# Wedding Bike Hire First session - Thoughts?



## lollyfin85 (Nov 4, 2016)

Here is the first couple of pics for a wedding hire company that wanted to show their machines. there will also be a moch wedding shoot with the vehicles in the next week or so.


----------



## tirediron (Nov 4, 2016)

Nice enough shots of the bikes; not overly fond of the sun flare, but that's a personal, creative choice and I see how it can work.  I don't really get any 'wedding' from these shots though.


----------



## lollyfin85 (Nov 4, 2016)

tirediron said:


> Nice enough shots of the bikes; not overly fond of the sun flare, but that's a personal, creative choice and I see how it can work.  I don't really get any 'wedding' from these shots though.


The photos are for his website to show them off a little.
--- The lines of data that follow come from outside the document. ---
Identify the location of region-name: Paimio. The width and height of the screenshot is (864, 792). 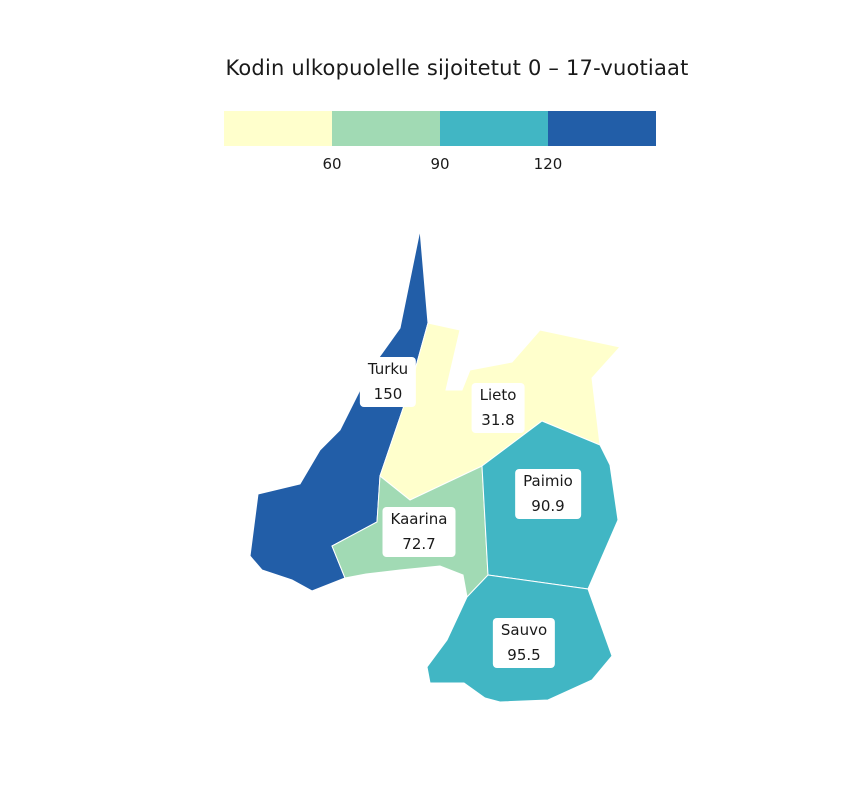
(548, 481).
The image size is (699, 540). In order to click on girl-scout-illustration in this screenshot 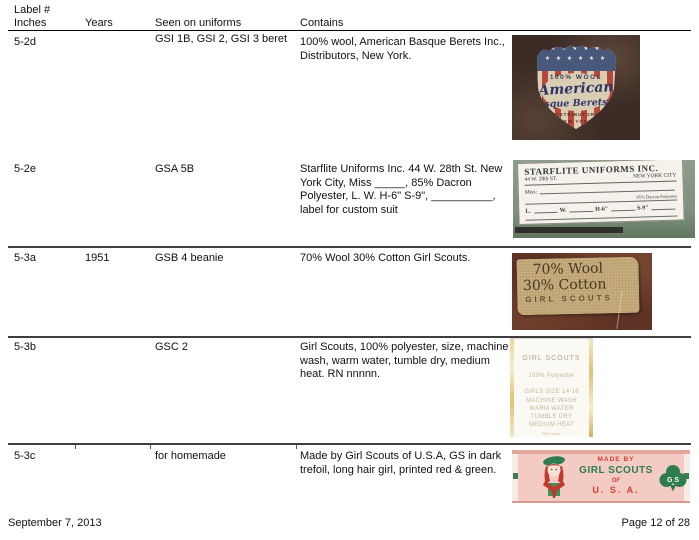, I will do `click(554, 477)`.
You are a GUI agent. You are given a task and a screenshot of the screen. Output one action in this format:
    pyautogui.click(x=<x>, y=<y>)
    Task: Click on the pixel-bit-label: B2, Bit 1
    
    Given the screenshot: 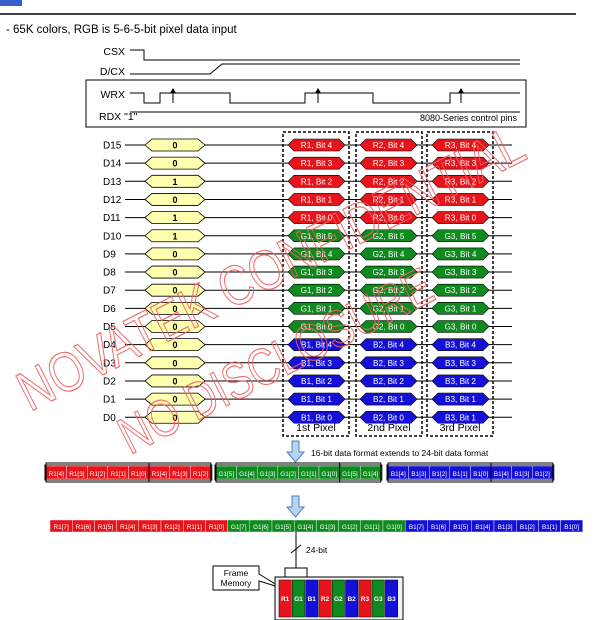 What is the action you would take?
    pyautogui.click(x=388, y=400)
    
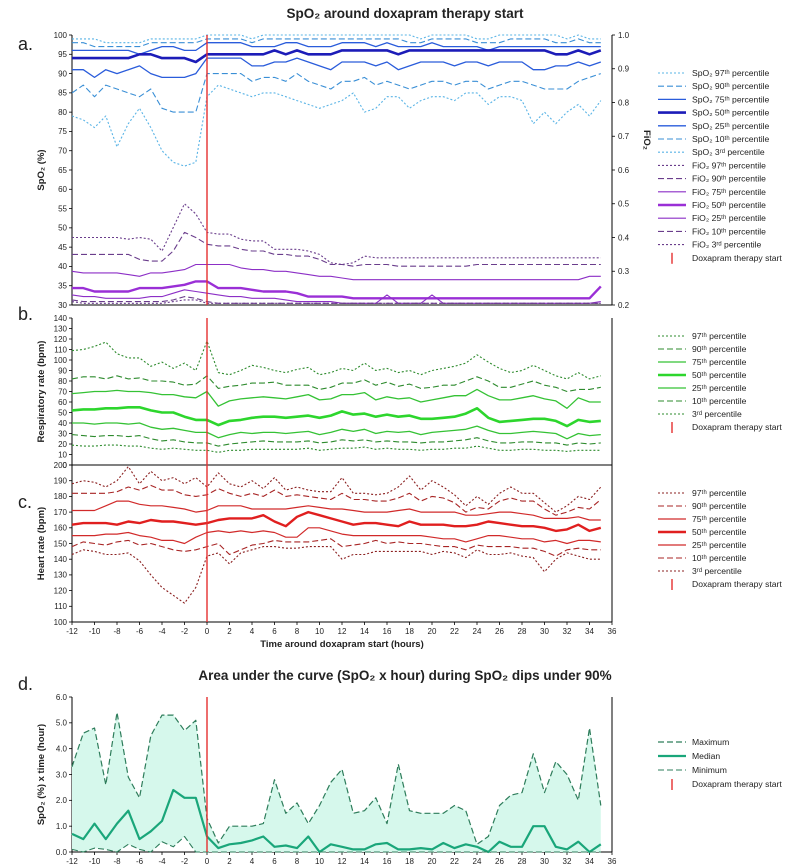 The width and height of the screenshot is (800, 866). Describe the element at coordinates (624, 136) in the screenshot. I see `y2-tick-label: 0.7` at that location.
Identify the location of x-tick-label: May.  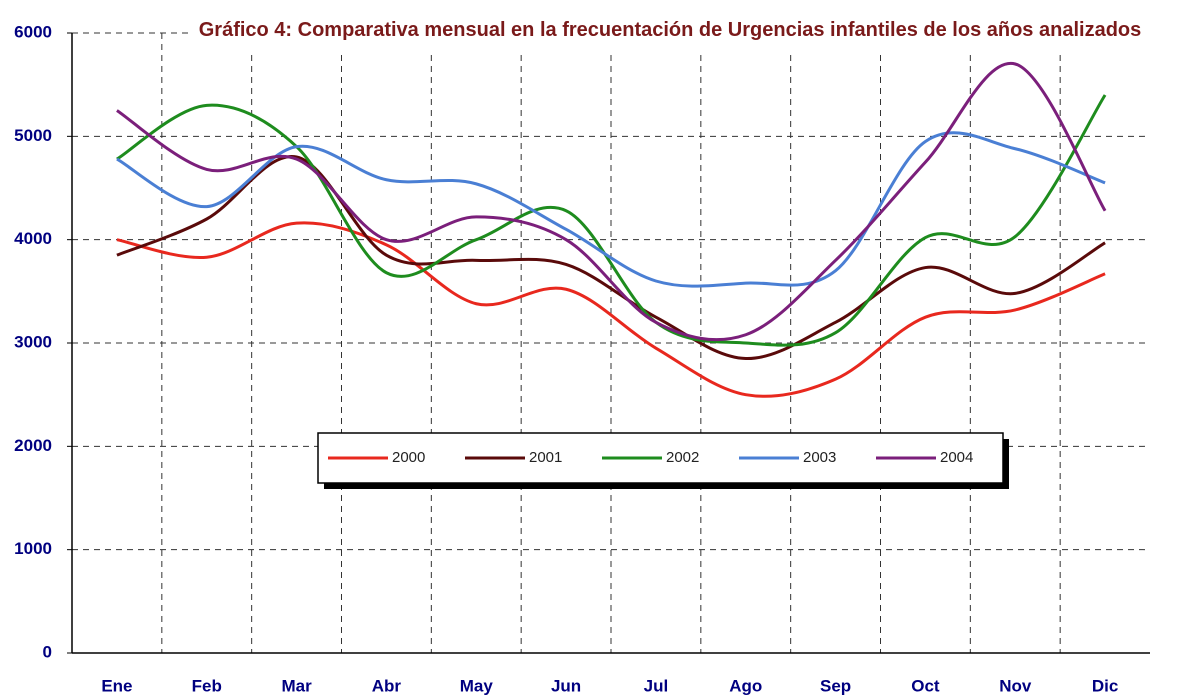
(477, 686).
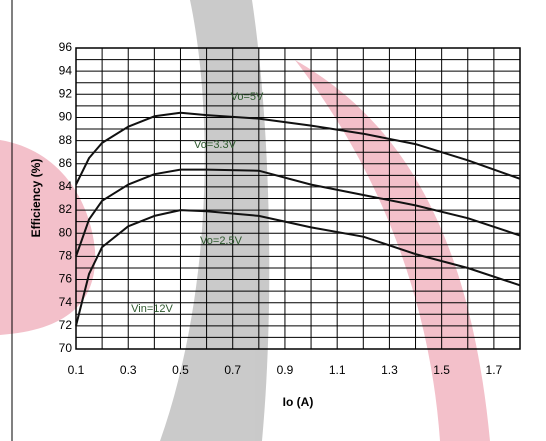  Describe the element at coordinates (248, 97) in the screenshot. I see `series-label: Vo=5V` at that location.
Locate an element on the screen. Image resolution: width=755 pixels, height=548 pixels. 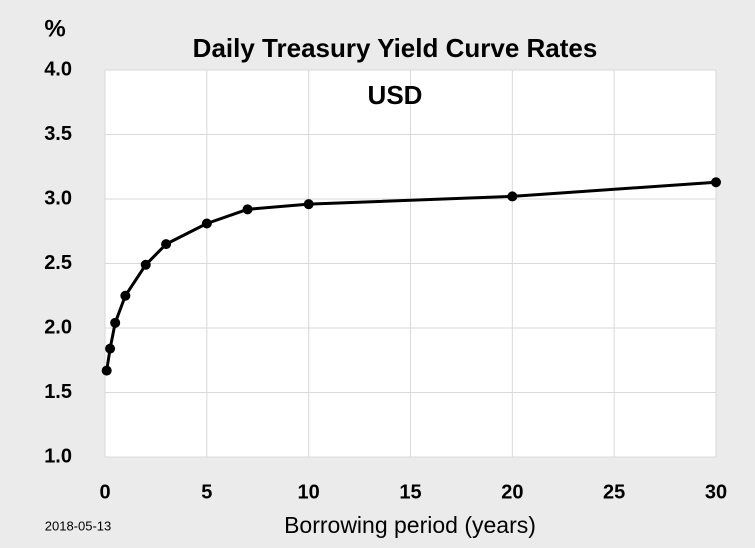
x-tick-label: 15 is located at coordinates (410, 492).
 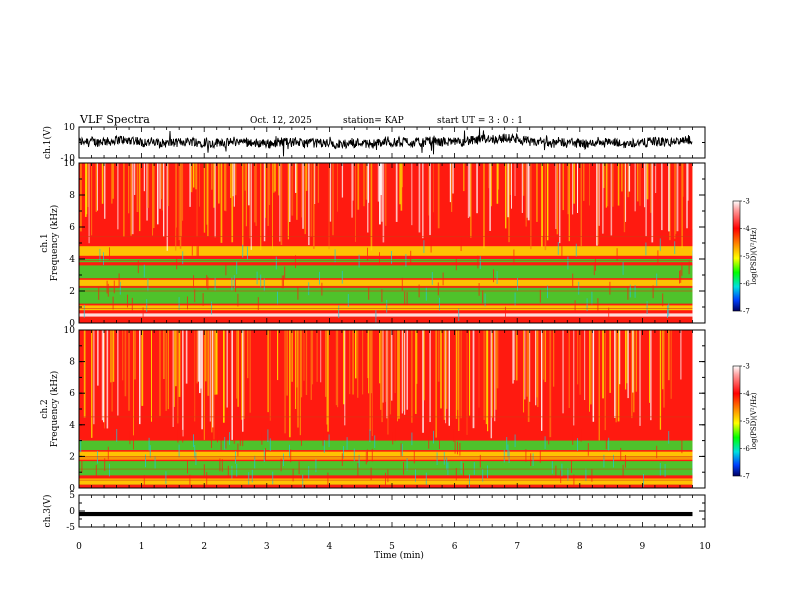 I want to click on x-tick-label: 8, so click(x=580, y=547).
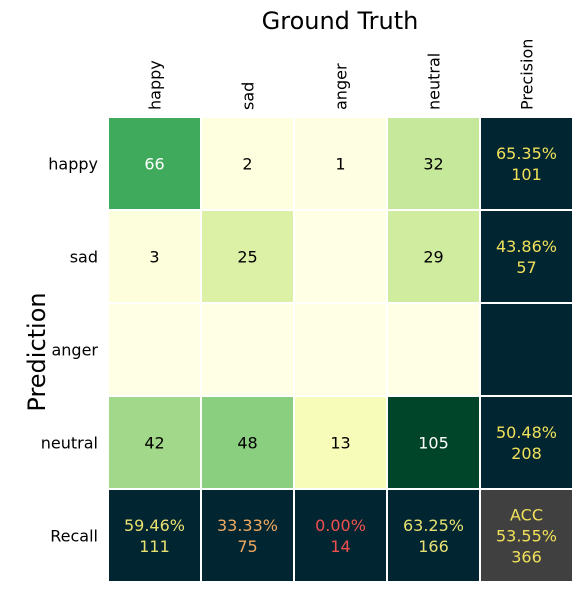 Image resolution: width=580 pixels, height=590 pixels. I want to click on precision-cell-label: 208, so click(526, 454).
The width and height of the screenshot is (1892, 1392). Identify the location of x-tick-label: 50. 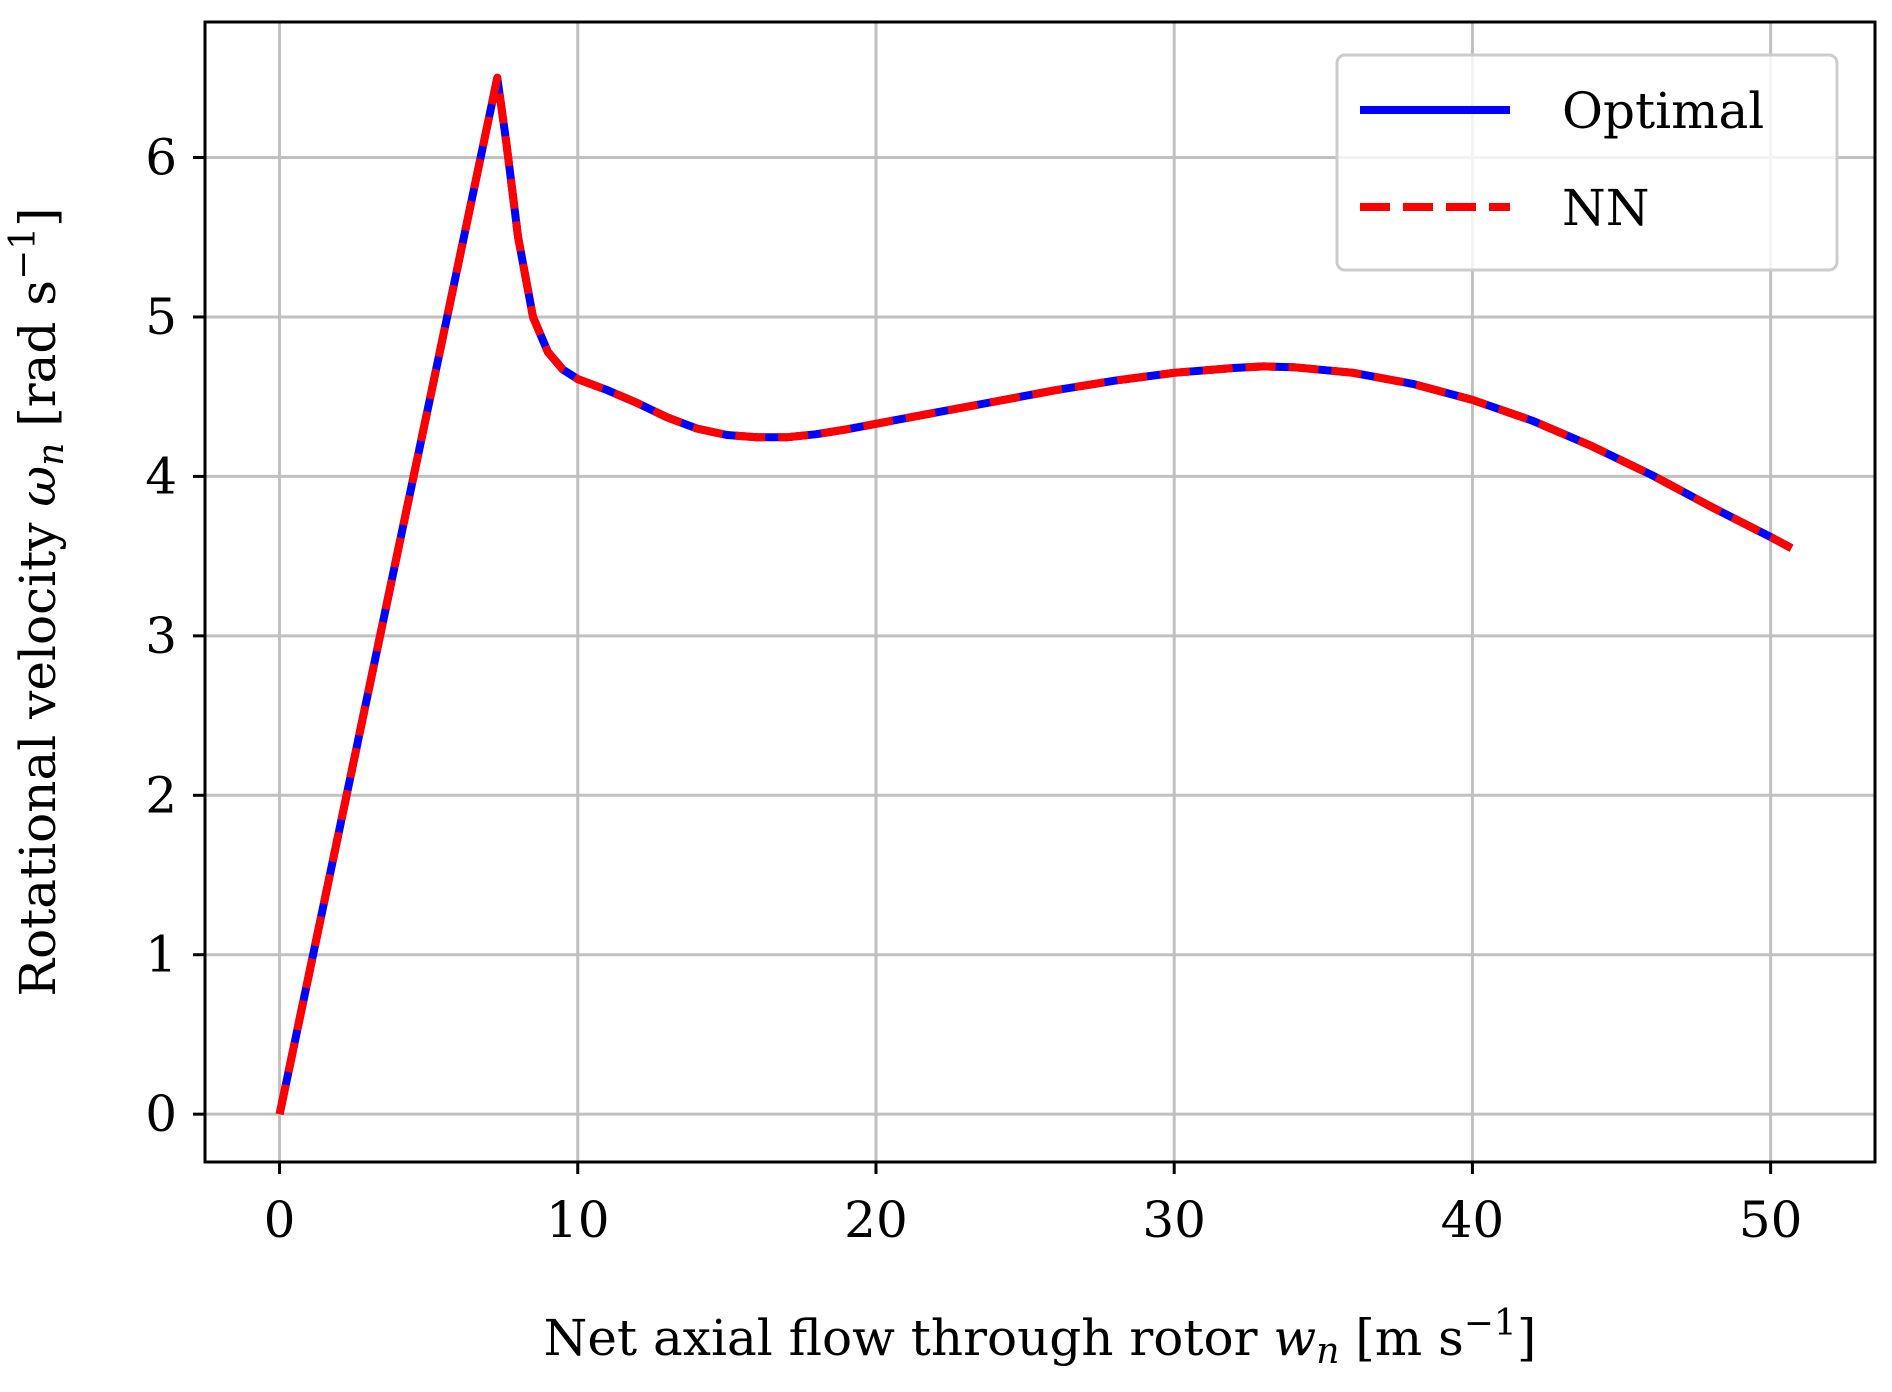
(1771, 1220).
We are doing a moch wedding shoot next week woth the bikes


----------



## zombiesniper (Nov 4, 2016)

So that would make these engagement photo's.
That's pretty progressive having a same bike wedding.


----------



## waday (Nov 4, 2016)

Nice shots. Agree, I don't get wedding.

Any thoughts on removing the CA? It's real bad in 2 and 4.


----------



## lollyfin85 (Nov 4, 2016)

Yeah i have since removed the ca. As i said before its just some pics of the bikes tobshow what's available to hire on his website and will be doing a moch wedding shoot with the bikes in the week


----------



## waday (Nov 4, 2016)

Nice. Good luck with the mock shoot. Feel free to share on here; I'd love to see the end result!


----------



## lollyfin85 (Nov 4, 2016)

waday said:


> Nice. Good luck with the mock shoot. Feel free to share on here; I'd love to see the end result!


Thanks mate. Yeah will post up som of the others when we finish


----------